Swinging left
Ultimately, the best reasons for supporting the war were liberal, humanitarian ones. Will antiwar leftists be able to accept that?
Topics: Iraq war, Liberalism, Politics News
Here’s a quote I can’t get out of my head. It’s from Scott Ritter, the former U.N. arms inspector-turned-antiwar activist. Last fall, he spoke of that now-infamous Saddamite prison that housed, yes, children. It was liberated by U.S. forces last week. Kids came out of the darkness alternately giving thumbs up and holding their wrists together to indicate that they had been handcuffed. Their crimes? Having politically incorrect parents or not joining the Hitler, er, Saddam Youth brigades. Here’s what Ritter said in Time about that hellhole:
“The prison in question was inspected by my team in Jan. 1998. It appeared to be a prison for children — toddlers up to pre-adolescents — whose only crime was to be the offspring of those who have spoken out politically against the regime of Saddam Hussein. It was a horrific scene. Actually I’m not going to describe what I saw there because what I saw was so horrible that it can be used by those who would want to promote war with Iraq, and right now I’m waging peace.”

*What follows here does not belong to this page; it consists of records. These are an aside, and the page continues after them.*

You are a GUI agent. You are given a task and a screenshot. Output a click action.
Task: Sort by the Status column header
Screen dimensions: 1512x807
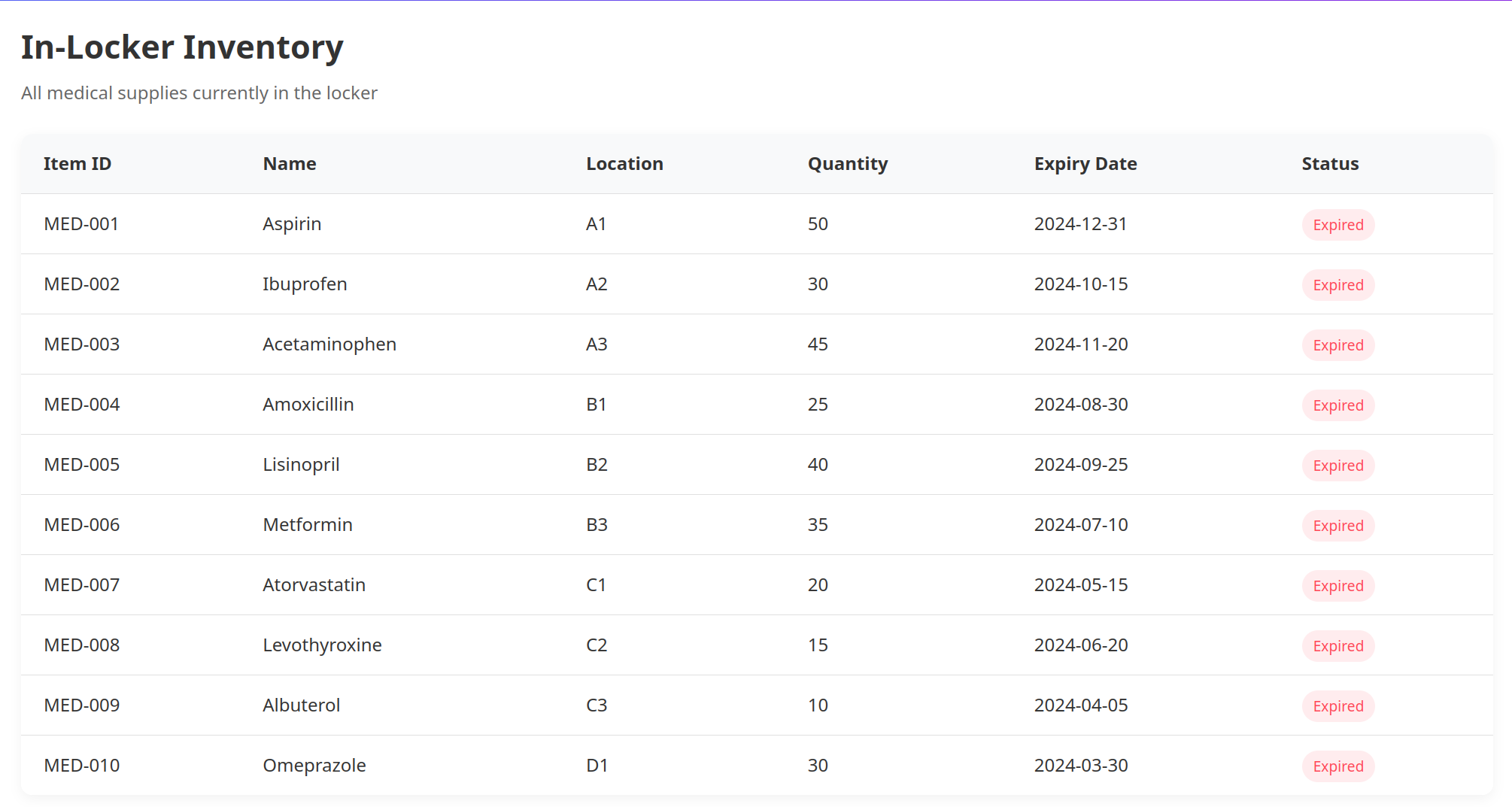1328,164
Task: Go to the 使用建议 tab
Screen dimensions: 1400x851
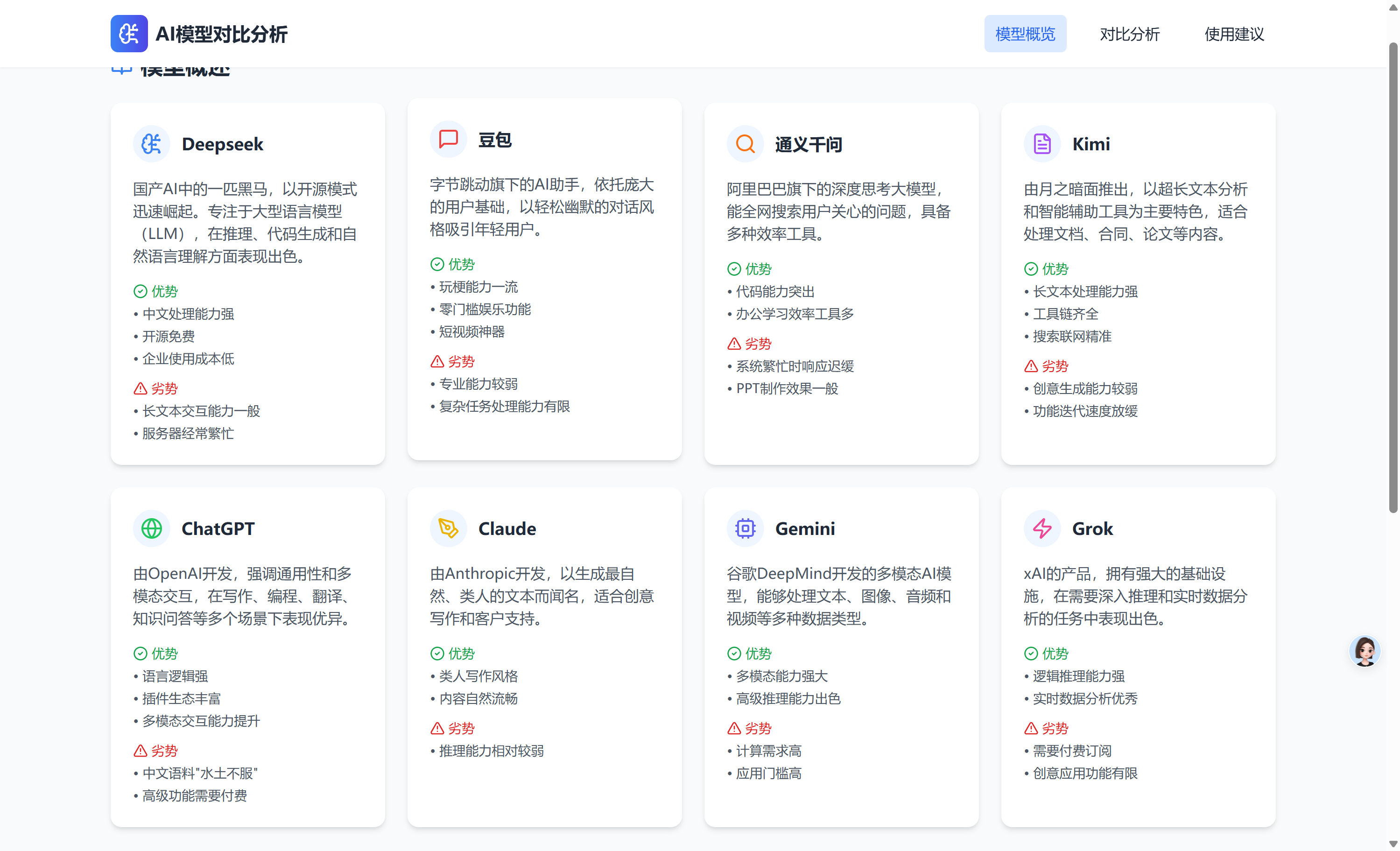Action: tap(1234, 34)
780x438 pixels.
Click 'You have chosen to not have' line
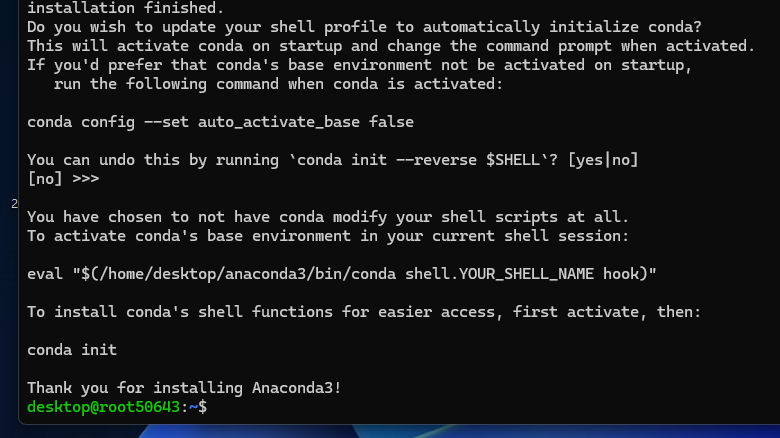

That last sentence is about as depraved a sentence as I can imagine. Ritter deliberately obscured unspeakable horror in the quest for what he called “peace.” At least, I suppose, he was honest about it at the time. In the New York Times on Friday, a CNN honcho named Eason Jordan finally unburdens himself of horrors caused by Saddam that he had kept silent about until now in order to protect lives he felt responsible for. I respect his motives. But I do not respect his reluctance to report the reality of such evil.
It has been a week of some vindication for hawks, but doves are right in denying that their full arguments — about the dangers of preemptive war, fomenting terrorism, destabilizing world alliances, and so on — are thereby proven wrong. But there’s one thing we do now know: That this regime was vile beyond most words; that it was truly evil; that its victims piled up endlessly, irrationally, brutally, as far as the horizon. There is absolutely no doubt that this war therefore saved lives. Compared to the relentless slaughter of Saddam’s own people, let alone the terror they lived under, the allied campaign was a model of restraint and liberation, the most precise invasion in world history.
So deal with this: The antiwar movement wittingly and unwittingly played a central part in extending Saddam’s regime. I can see why some conservatives would be able to rationalize this. In a Kissingerian world of realpolitik, the victims of totalitarianism are not as important as Great Power politics, as good ties with Russia and France, as stabilizing regimes like those of Saudi Arabia and Syria. In a Tory world, where only national self-interest should motivate foreign intervention, abandoning children to a dungeon is of no major matter. But what of liberals? The delirium in the streets of Baghdad and Mosul and Basra is the flip side of a misery that we in the West cannot even begin to fathom. And yet millions of free men and women marched to keep it in power. Millions. Maybe you did. Even if you still believe it was wrong to wage this war, can you not see this point at least? That in the equation of reason, the lives of so many oppressed people should count for something?